◆ **Work request**: Produce a verbatim copy of the entries listed below.

Stored records
______________________________
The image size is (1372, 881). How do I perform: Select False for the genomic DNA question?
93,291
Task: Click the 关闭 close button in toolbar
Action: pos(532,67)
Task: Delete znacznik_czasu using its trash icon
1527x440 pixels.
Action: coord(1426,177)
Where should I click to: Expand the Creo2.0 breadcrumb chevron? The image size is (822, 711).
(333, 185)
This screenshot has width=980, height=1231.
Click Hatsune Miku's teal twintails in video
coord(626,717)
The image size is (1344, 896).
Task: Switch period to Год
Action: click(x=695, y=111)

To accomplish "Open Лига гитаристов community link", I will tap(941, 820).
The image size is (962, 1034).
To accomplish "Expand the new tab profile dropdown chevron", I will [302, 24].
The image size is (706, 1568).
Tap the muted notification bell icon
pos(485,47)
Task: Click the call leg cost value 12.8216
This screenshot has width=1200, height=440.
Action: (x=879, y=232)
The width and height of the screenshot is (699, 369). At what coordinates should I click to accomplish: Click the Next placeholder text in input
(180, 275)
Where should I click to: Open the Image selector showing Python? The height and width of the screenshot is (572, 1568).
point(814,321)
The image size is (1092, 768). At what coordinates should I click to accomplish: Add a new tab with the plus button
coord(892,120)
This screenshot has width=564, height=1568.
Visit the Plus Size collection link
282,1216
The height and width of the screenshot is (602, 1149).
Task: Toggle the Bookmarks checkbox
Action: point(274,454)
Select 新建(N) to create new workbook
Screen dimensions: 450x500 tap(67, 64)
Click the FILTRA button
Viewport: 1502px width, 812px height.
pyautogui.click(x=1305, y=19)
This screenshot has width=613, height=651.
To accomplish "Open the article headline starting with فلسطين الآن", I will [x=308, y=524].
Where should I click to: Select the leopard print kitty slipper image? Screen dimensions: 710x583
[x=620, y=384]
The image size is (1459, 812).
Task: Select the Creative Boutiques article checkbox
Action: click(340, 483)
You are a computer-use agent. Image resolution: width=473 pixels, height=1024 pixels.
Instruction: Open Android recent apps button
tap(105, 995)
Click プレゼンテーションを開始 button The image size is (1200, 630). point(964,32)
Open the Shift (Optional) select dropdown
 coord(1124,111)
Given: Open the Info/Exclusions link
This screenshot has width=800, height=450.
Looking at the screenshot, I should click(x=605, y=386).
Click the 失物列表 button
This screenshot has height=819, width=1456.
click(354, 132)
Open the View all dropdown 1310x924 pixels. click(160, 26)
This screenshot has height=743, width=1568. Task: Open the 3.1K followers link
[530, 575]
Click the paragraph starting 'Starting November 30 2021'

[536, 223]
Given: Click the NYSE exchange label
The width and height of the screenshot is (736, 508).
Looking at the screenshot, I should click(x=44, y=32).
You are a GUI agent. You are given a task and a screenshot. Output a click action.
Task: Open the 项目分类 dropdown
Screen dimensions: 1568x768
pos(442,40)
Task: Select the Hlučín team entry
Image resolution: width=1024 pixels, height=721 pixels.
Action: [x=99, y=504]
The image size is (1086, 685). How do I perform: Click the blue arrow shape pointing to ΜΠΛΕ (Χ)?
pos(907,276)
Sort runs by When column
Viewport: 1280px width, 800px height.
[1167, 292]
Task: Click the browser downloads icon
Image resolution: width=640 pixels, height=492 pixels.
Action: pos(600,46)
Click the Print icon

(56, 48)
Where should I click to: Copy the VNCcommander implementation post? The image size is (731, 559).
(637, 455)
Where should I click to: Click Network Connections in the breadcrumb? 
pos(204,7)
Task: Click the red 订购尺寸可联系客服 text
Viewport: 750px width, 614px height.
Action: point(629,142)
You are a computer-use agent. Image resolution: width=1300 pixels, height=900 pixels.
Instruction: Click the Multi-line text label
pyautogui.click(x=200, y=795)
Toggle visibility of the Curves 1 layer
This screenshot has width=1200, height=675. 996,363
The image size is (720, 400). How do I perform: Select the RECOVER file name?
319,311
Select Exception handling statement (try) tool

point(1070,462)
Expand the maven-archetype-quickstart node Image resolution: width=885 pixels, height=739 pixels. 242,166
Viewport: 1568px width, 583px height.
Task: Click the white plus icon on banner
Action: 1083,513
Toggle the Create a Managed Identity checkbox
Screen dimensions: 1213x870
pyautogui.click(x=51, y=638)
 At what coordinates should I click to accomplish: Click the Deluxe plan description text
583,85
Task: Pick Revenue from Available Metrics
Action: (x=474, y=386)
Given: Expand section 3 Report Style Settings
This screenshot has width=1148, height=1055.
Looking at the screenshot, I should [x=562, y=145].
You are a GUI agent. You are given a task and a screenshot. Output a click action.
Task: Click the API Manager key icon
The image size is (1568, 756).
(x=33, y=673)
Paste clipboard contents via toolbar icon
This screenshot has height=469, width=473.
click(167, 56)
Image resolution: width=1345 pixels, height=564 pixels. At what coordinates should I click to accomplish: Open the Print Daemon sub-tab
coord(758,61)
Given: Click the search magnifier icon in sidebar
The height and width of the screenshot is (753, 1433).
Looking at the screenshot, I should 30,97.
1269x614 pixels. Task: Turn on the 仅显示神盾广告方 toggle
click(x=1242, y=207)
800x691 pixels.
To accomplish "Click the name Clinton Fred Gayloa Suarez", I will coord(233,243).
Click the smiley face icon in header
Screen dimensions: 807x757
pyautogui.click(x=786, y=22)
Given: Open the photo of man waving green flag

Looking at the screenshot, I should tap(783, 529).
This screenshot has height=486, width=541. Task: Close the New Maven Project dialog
______________________________
◆ **Response to the task**:
The image size is (1372, 881). How do I perform: Select False for the genomic DNA question?
93,291
Task: Click the 关闭 close button in toolbar
Action: pos(532,67)
Task: Delete znacznik_czasu using its trash icon
1527x440 pixels.
Action: coord(1426,177)
Where should I click to: Expand the Creo2.0 breadcrumb chevron? The image size is (822, 711).
(333, 185)
This screenshot has width=980, height=1231.
Click Hatsune Miku's teal twintails in video
coord(626,717)
The image size is (1344, 896).
Task: Switch period to Год
Action: click(x=695, y=111)

To accomplish "Open Лига гитаристов community link", I will tap(941, 820).
The image size is (962, 1034).
To accomplish "Expand the new tab profile dropdown chevron", I will [302, 24].
The image size is (706, 1568).
Tap the muted notification bell icon
pos(485,47)
Task: Click the call leg cost value 12.8216
This screenshot has width=1200, height=440.
Action: (x=879, y=232)
The width and height of the screenshot is (699, 369). At what coordinates should I click to accomplish: Click the Next placeholder text in input
(180, 275)
Where should I click to: Open the Image selector showing Python? The height and width of the screenshot is (572, 1568).
point(814,321)
The image size is (1092, 768). At what coordinates should I click to accomplish: Add a new tab with the plus button
coord(892,120)
This screenshot has width=564, height=1568.
Visit the Plus Size collection link
282,1216
The height and width of the screenshot is (602, 1149).
Task: Toggle the Bookmarks checkbox
Action: point(274,454)
Select 新建(N) to create new workbook
Screen dimensions: 450x500 tap(67, 64)
Click the FILTRA button
Viewport: 1502px width, 812px height.
pyautogui.click(x=1305, y=19)
This screenshot has width=613, height=651.
To accomplish "Open the article headline starting with فلسطين الآن", I will [x=308, y=524].
Where should I click to: Select the leopard print kitty slipper image? Screen dimensions: 710x583
[x=620, y=384]
The image size is (1459, 812).
Task: Select the Creative Boutiques article checkbox
Action: click(340, 483)
You are a computer-use agent. Image resolution: width=473 pixels, height=1024 pixels.
Instruction: Open Android recent apps button
tap(105, 995)
Click プレゼンテーションを開始 button The image size is (1200, 630). point(964,32)
Open the Shift (Optional) select dropdown
 coord(1124,111)
Given: Open the Info/Exclusions link
This screenshot has width=800, height=450.
Looking at the screenshot, I should click(x=605, y=386).
Click the 失物列表 button
This screenshot has height=819, width=1456.
click(354, 132)
Open the View all dropdown 1310x924 pixels. click(160, 26)
This screenshot has height=743, width=1568. Task: Open the 3.1K followers link
[530, 575]
Click the paragraph starting 'Starting November 30 2021'

[536, 223]
Given: Click the NYSE exchange label
The width and height of the screenshot is (736, 508).
Looking at the screenshot, I should click(x=44, y=32).
You are a GUI agent. You are given a task and a screenshot. Output a click action.
Task: Open the 项目分类 dropdown
Screen dimensions: 1568x768
pos(442,40)
Task: Select the Hlučín team entry
Image resolution: width=1024 pixels, height=721 pixels.
Action: [x=99, y=504]
The image size is (1086, 685). How do I perform: Click the blue arrow shape pointing to ΜΠΛΕ (Χ)?
pos(907,276)
Sort runs by When column
Viewport: 1280px width, 800px height.
[1167, 292]
Task: Click the browser downloads icon
Image resolution: width=640 pixels, height=492 pixels.
Action: pos(600,46)
Click the Print icon

(56, 48)
Where should I click to: Copy the VNCcommander implementation post? The image size is (731, 559).
(637, 455)
Where should I click to: Click Network Connections in the breadcrumb? 
pos(204,7)
Task: Click the red 订购尺寸可联系客服 text
Viewport: 750px width, 614px height.
Action: point(629,142)
You are a computer-use agent. Image resolution: width=1300 pixels, height=900 pixels.
Instruction: Click the Multi-line text label
pyautogui.click(x=200, y=795)
Toggle visibility of the Curves 1 layer
This screenshot has width=1200, height=675. 996,363
The image size is (720, 400). How do I perform: Select the RECOVER file name?
319,311
Select Exception handling statement (try) tool

point(1070,462)
Expand the maven-archetype-quickstart node Image resolution: width=885 pixels, height=739 pixels. 242,166
Viewport: 1568px width, 583px height.
Task: Click the white plus icon on banner
Action: 1083,513
Toggle the Create a Managed Identity checkbox
Screen dimensions: 1213x870
pyautogui.click(x=51, y=638)
 At what coordinates should I click to accomplish: Click the Deluxe plan description text
583,85
Task: Pick Revenue from Available Metrics
Action: (x=474, y=386)
Given: Expand section 3 Report Style Settings
This screenshot has width=1148, height=1055.
Looking at the screenshot, I should [x=562, y=145].
You are a GUI agent. You are given a task and a screenshot. Output a click action.
Task: Click the API Manager key icon
The image size is (1568, 756).
(x=33, y=673)
Paste clipboard contents via toolbar icon
This screenshot has height=469, width=473.
click(167, 56)
Image resolution: width=1345 pixels, height=564 pixels. At what coordinates should I click to accomplish: Open the Print Daemon sub-tab
coord(758,61)
Given: Click the search magnifier icon in sidebar
The height and width of the screenshot is (753, 1433).
Looking at the screenshot, I should 30,97.
1269x614 pixels. Task: Turn on the 仅显示神盾广告方 toggle
click(x=1242, y=207)
800x691 pixels.
To accomplish "Click the name Clinton Fred Gayloa Suarez", I will coord(233,243).
Click the smiley face icon in header
Screen dimensions: 807x757
pyautogui.click(x=786, y=22)
Given: Open the photo of man waving green flag

Looking at the screenshot, I should tap(783, 529).
This screenshot has height=486, width=541. Task: Close the New Maven Project dialog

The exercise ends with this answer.